◆ COMPLETE THE FOLLOWING ◆
1 – Using the copyright discussion below, decide whether each statement agrees with it. Answer yes or no for each, and quote the deciding words from the discussion. (a) The 1923 date is specific to the US. (b) A work that is out of print can no longer be under copyright. (c) When both the arranged work and the arrangement are in copyright, the arranger's rights usually take precedence.
2 – According to the copyright discussion below, what copyright term do quite a few countries, principally in Europe, apply as a result of attempts at harmonization?
3 – Summarize the copyright discussion below in three sentences.

◆ SOURCE EXCERPT ◆
....................

Just contact the publisher and ask. They should know.
Indeed they should, although there's no absolute guarantee that the publisher still exists, of course; when there is no existing publisher, the best thing to do is contact the organisation that deals with such rights, licensing, etc. - PRS in UK, SACEM in France, GEMA in Germany, ASCAP in US, SOCAN in Canada and so on.
I think things are public domain before 1923, but there are always exceptions. You need to know the date it was published, the death date of the author, things like that. I think works are still protected for something like 75 years after the death of the author.
These are indeed facts of which one needs knowledge before deciding what one may and may not do within the law. The 1923 date is one that is peculiar to US; I believe that it applies to works published before that date as being in the public domain there. Copyright law varies from country to country; if only it didn't, there'd be far less misunderstanding of it and of how it is supposed to apply. There have been attempts at harmonisation of intellectual property laws, one consequence of which has been that a term expiring at the end of the 70th year following the composer's death applies in quite a few countries, principally in Europe. The absence of co-ordinated law internationally ensures that works that are in the public domain in some countries remain in copyright in others, which is a most unsatisfactory and confusing state of affairs. I personally had to deal with this anomalous situation in negotiating permission for performances of Sorabji's piano paraphrase of the closing scene from
Salome; the score of Strauss's opera was first published a little over a century ago and is in the public domain in US and certain other territories but is firmly in copyright throughout Europe and will remain so until 1 January 1920.
Even if it's not under copyright anymore, they could have made an arrangement of it, so you could be sued for using something similar to the new arrangement.
Broadly speaking, this is true, since the arranged work may be in the public domain but the arrangement itself can be copyrighted; however, if both the arranged work and the arrangment are in copyright, the rights of the original composer usually take precedence over those of the arranger.
Even if it's out of print, it can still be under copyright. They just don't print if they don't think they will make money. They can still hold the rights to it though.
This is very true (but see below).
You just need to know if it's under copyright still or in public domain. If you've got the publisher, that's a plus. That's not always possible, and then where do you go?
There is a Harry Fox agency that deals with that stuff. I don't know if they are on the performance end or the print end though.

....................

◆ COLLECTED MATERIAL ◆
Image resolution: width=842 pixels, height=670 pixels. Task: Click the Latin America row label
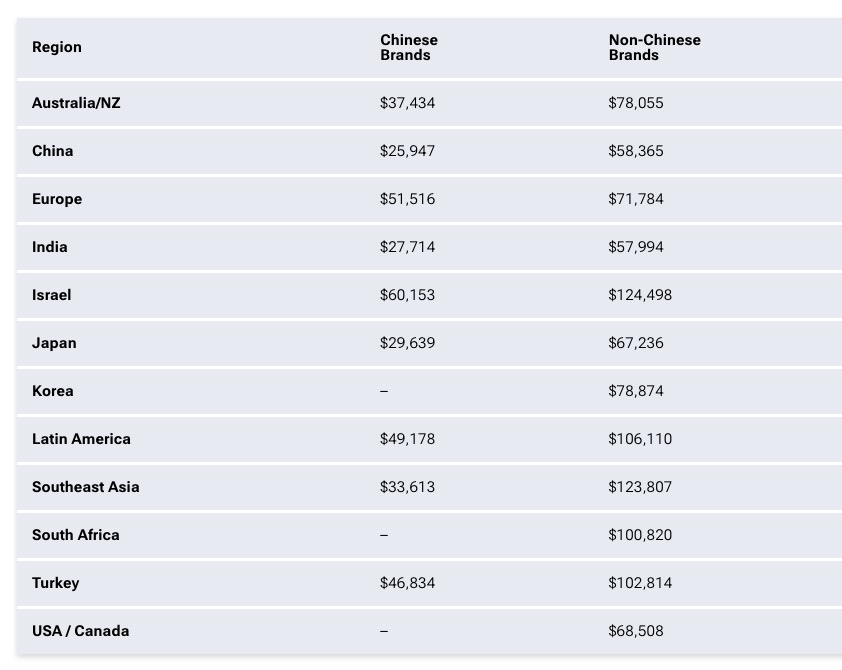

....................

◆ ANSWERS FOR THE EXERCISE ◆
1 –
(a) Yes: "The 1923 date is one that is peculiar to US"
(b) No: "Even if it's out of print, it can still be under copyright."
(c) No: "the rights of the original composer usually take precedence over those of the arranger."

2 – A term expiring at the end of the 70th year following the composer's death.

3 – The copyright discussion advises asking the publisher about a work's status or, if no publisher exists, contacting the organization that handles such rights, such as PRS, SACEM, GEMA, ASCAP or SOCAN. It notes that the 1923 public-domain date is specific to the US and that, because copyright law varies from country to country, a work can be in the public domain in some countries while remaining in copyright in others. It also warns that an arrangement can be copyrighted even when the arranged work is in the public domain, and that a work that is out of print can still be under copyright.